- **Aim of the exercise**: Using the listing below, please print exactly the lines from the one with "Viewport: 745px width, 416px" through the one with "Given: Click inside the Filnavn text field". Leave out every picture.

- **Provided entries**:
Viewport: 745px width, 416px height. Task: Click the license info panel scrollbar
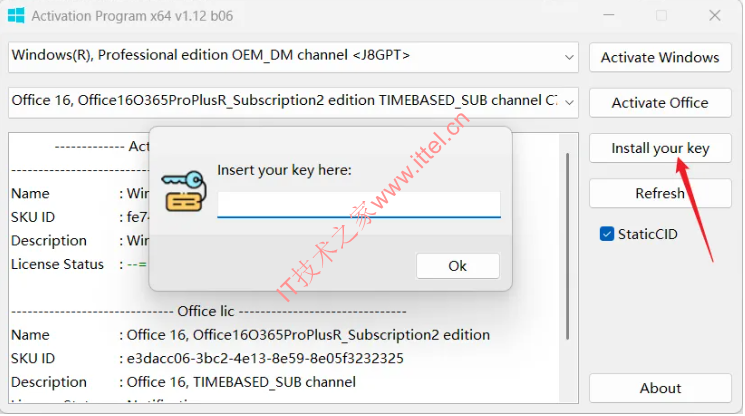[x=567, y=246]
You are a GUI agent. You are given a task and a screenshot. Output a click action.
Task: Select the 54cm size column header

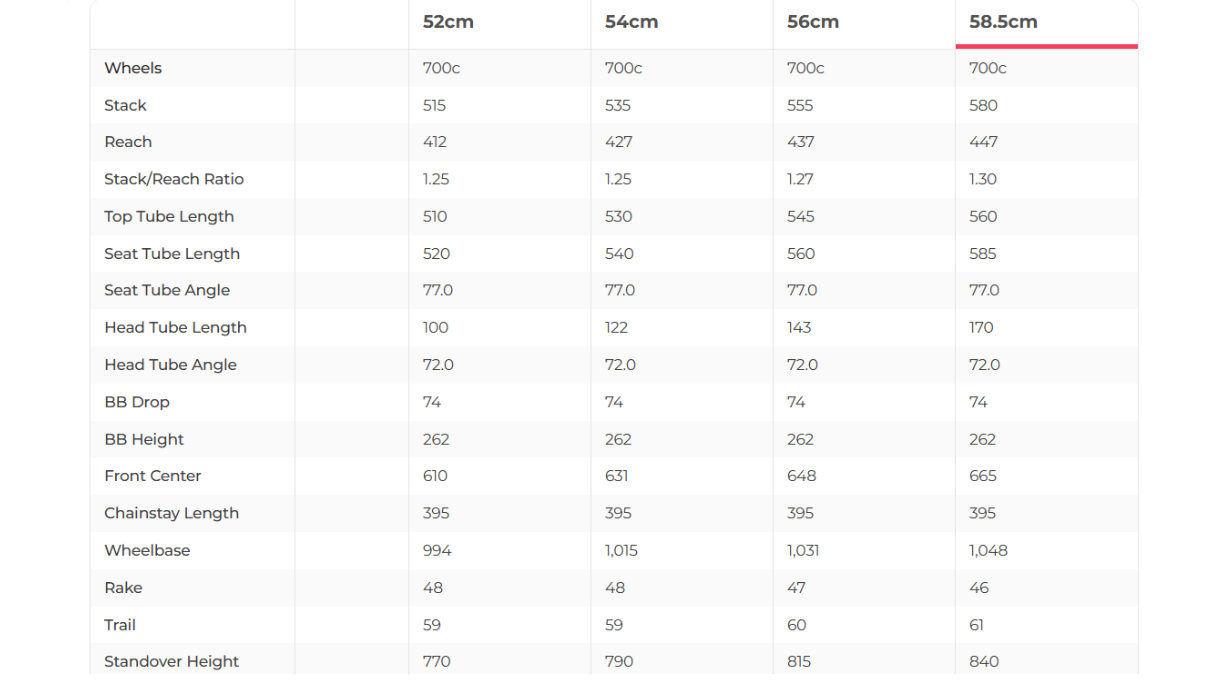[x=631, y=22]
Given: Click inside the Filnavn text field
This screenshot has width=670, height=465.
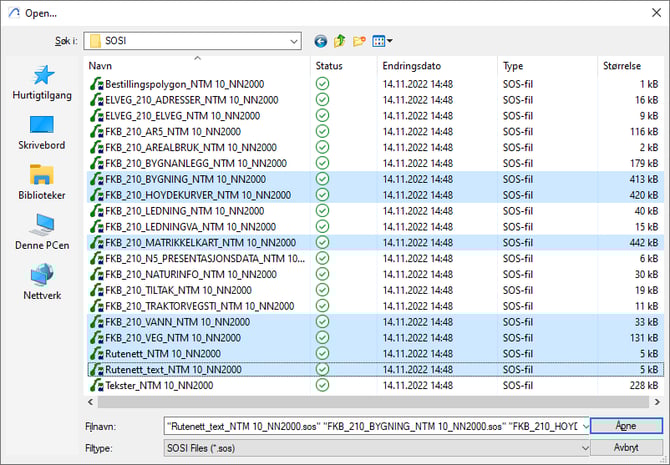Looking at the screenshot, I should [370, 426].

* * *

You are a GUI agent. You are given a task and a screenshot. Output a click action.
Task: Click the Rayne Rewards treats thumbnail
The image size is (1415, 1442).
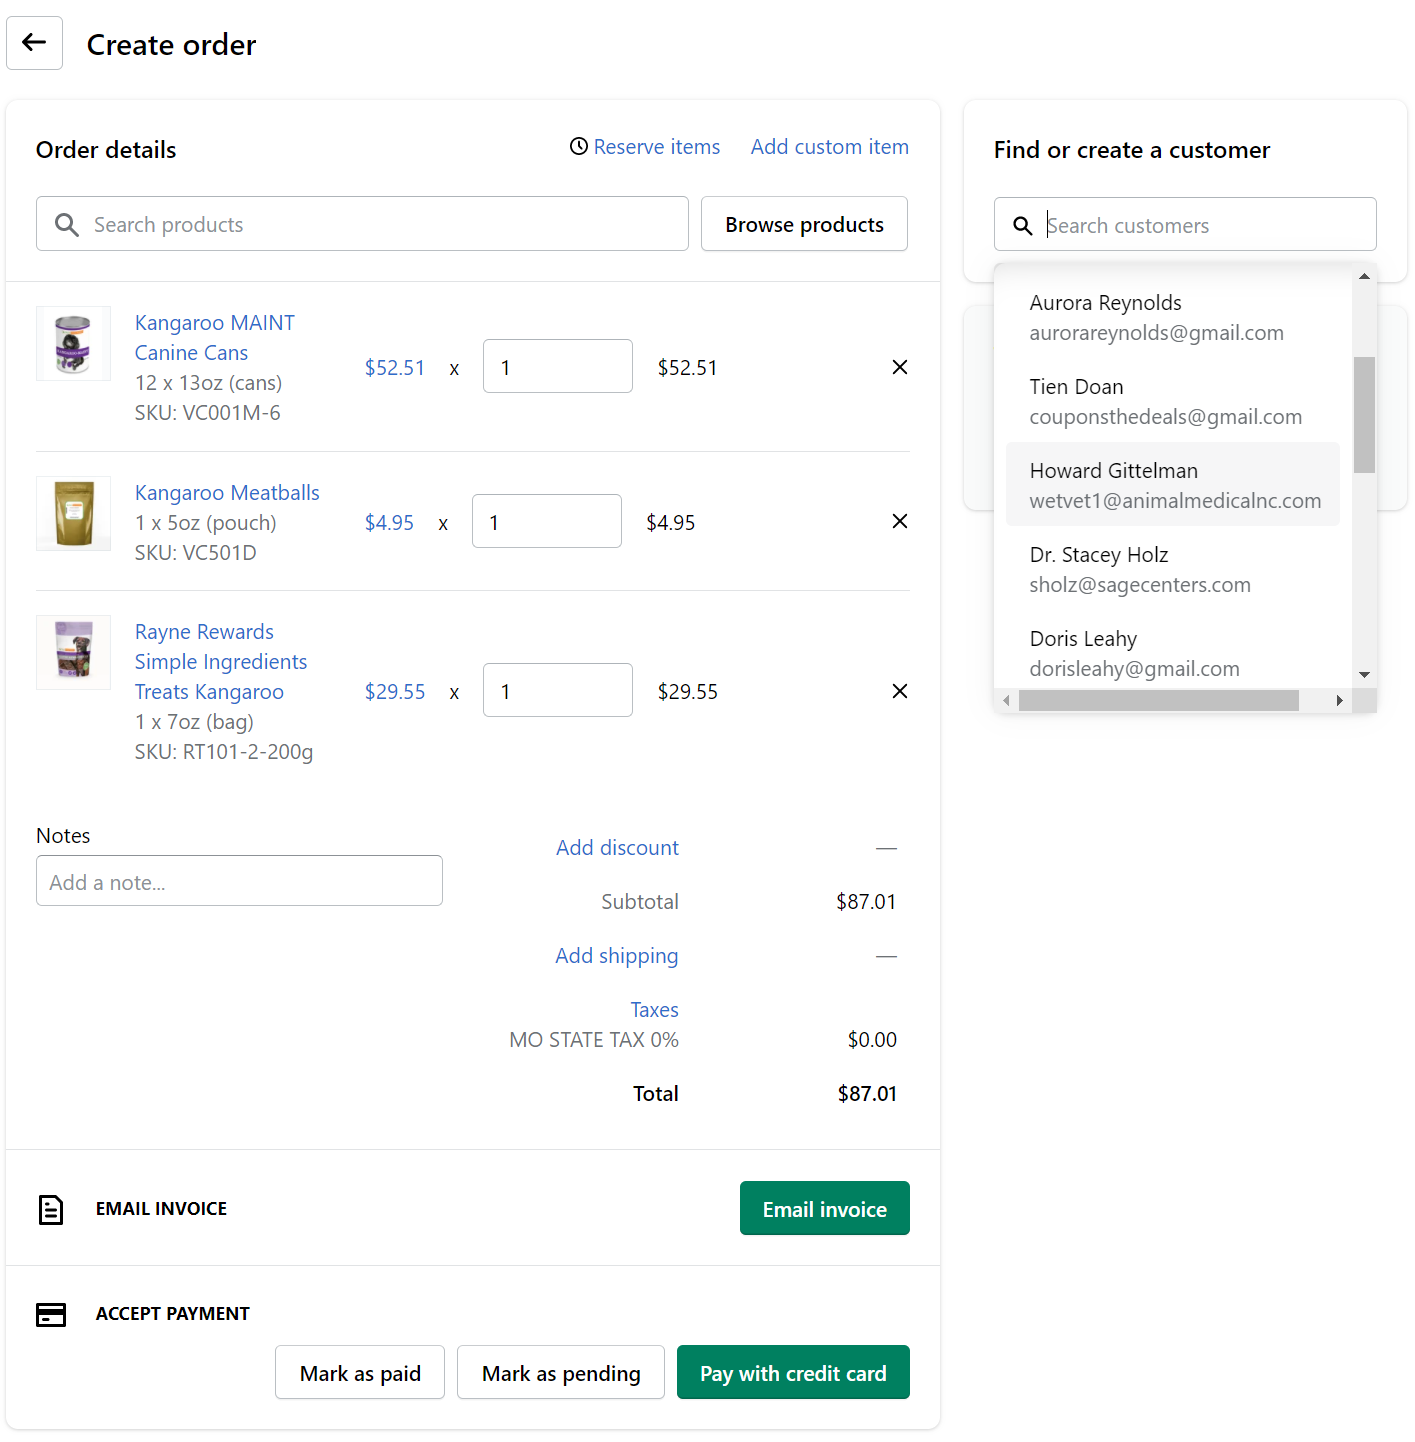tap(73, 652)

- **Solution for this exercise**:
Viewport: 745px width, 416px height. Task: Click the license info panel scrollbar
[x=567, y=246]
You are a GUI agent. You are given a task and a screenshot. Output a click action.
Task: Select the 54cm size column header

[x=631, y=22]
Given: Click inside the Filnavn text field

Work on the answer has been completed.